D’un point de vue chrétien, deux questions se posent plus particulièrement :
– L’une théologique.
La question de l’antisémitisme et de l’antijudaïsme est clairement tranchée dans les textes du magistère. Mais il demeure la question du rapport du peuple Juif à la Terre. Nous devons bien appréhender comment le monde juif définit ce rapport.« qu’ils apprennent (les chrétiens) comment les juifs se définissent eux-mêmes » (Orientations… 1974, Préambule[6]). Avoir une réflexion, d’un point de vue catholique, est nécessaire à partir du moment où l’on reconnaît que l’alliance n’est pas révoquée (CEC n° 121[7]), et que le lien avec la terre en est constitutif. Il y a donc un positionnement à trouver.

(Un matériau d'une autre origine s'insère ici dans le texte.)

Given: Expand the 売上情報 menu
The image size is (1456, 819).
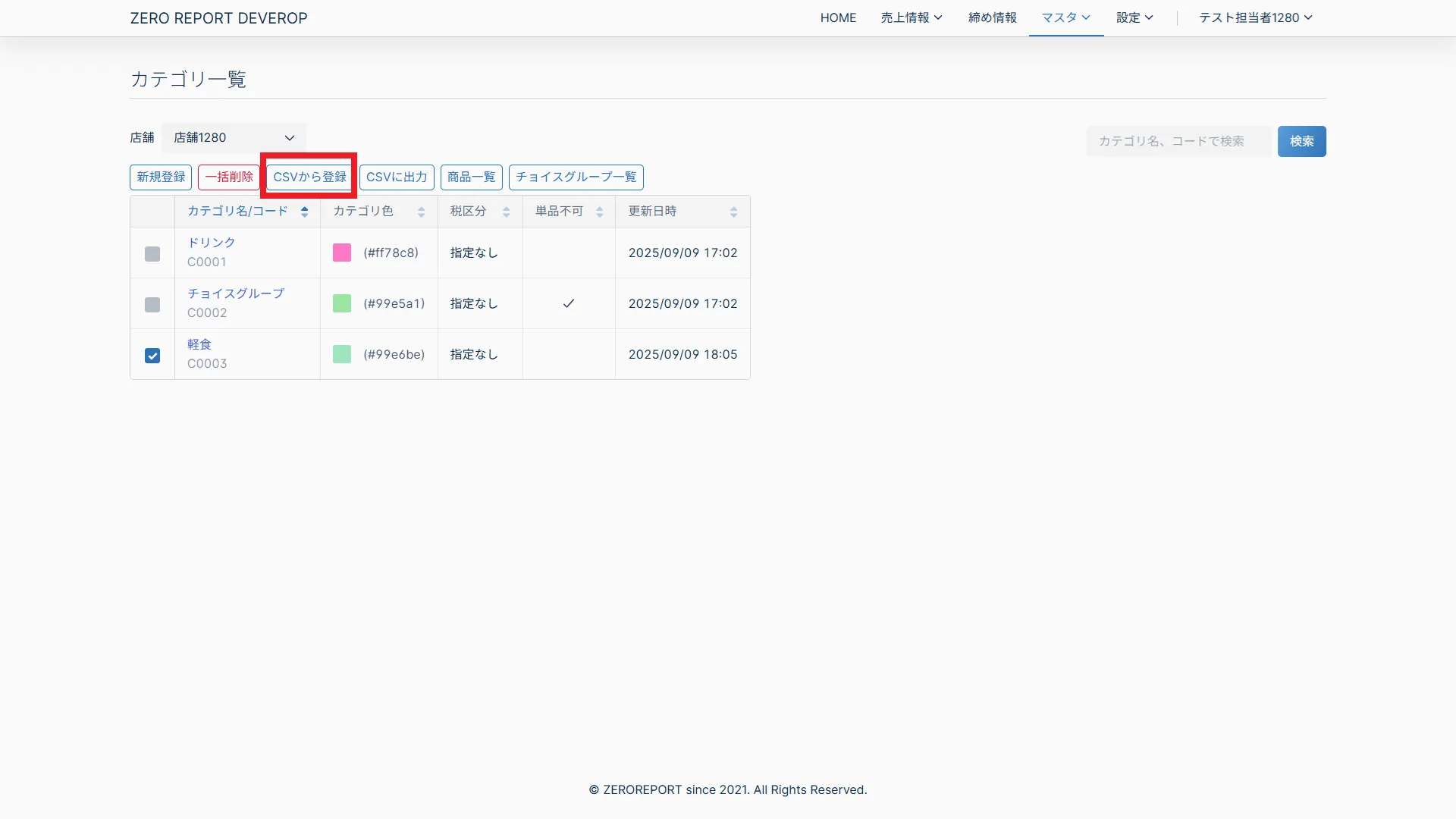Looking at the screenshot, I should coord(911,17).
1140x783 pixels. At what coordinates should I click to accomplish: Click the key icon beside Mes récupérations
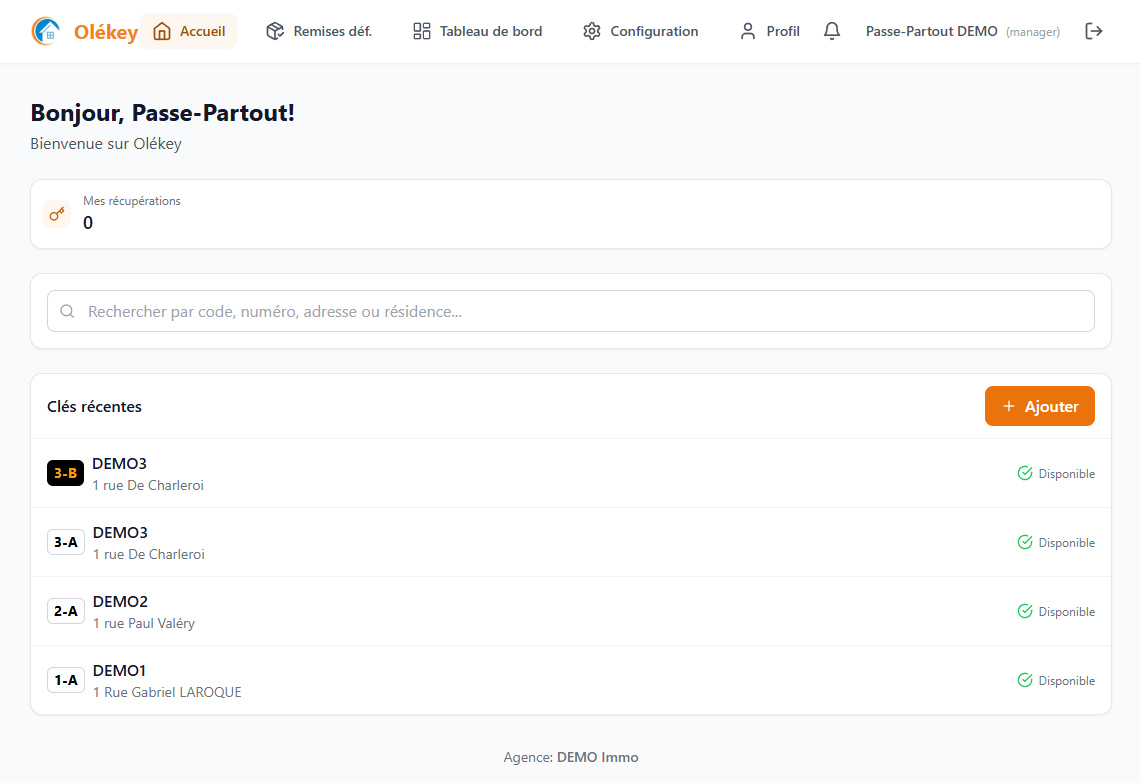[x=56, y=213]
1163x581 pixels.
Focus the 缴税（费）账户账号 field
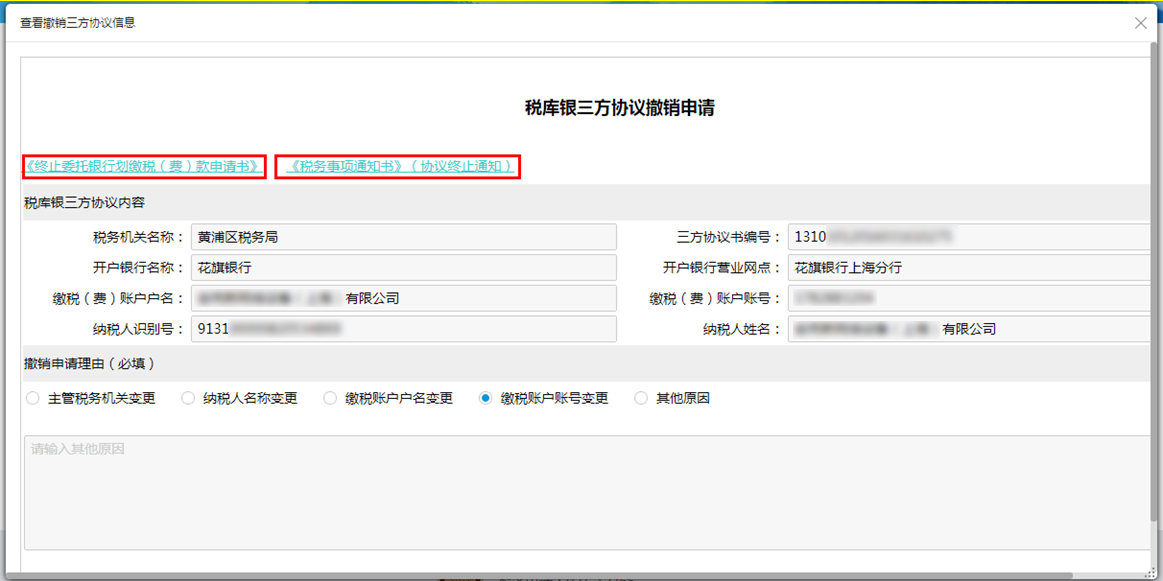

Le Pape émérite Benoit XVI a affirmé dans un article en 2018, qu’en théologie catholique la renaissance de l’État d’Israël « ne pouvait être compris comme l’accomplissement théologique et politique des promesses [8]». Or, pendant des siècles la tradition chrétienne a vu l’errance du peuple juif comme sa condamnation par Dieu en raison de son refus de reconnaître Jésus comme Messie : ce retour pose forcement quelque question aux chrétiens, même si le projet sioniste est un projet de nature politique[9].
– L’autre pratique.
Comme le rappelait la déclaration de l’Épiscopat français de 1973 : « par ce retour et ses répercussions, la justice est mise à l’épreuve[10] ». Il y a une question de justice. Mgr Sabbah et ses successeurs n’ont cessé de le rappeler et il n’y a pas de paix sans justice. Comment défendre la justice, être artisan de paix dans cette situation ? Comment faire pour que cette recherche de la justice ne devienne pas une condamnation systématique d’Israël et par extension du peuple juif dans son ensemble ?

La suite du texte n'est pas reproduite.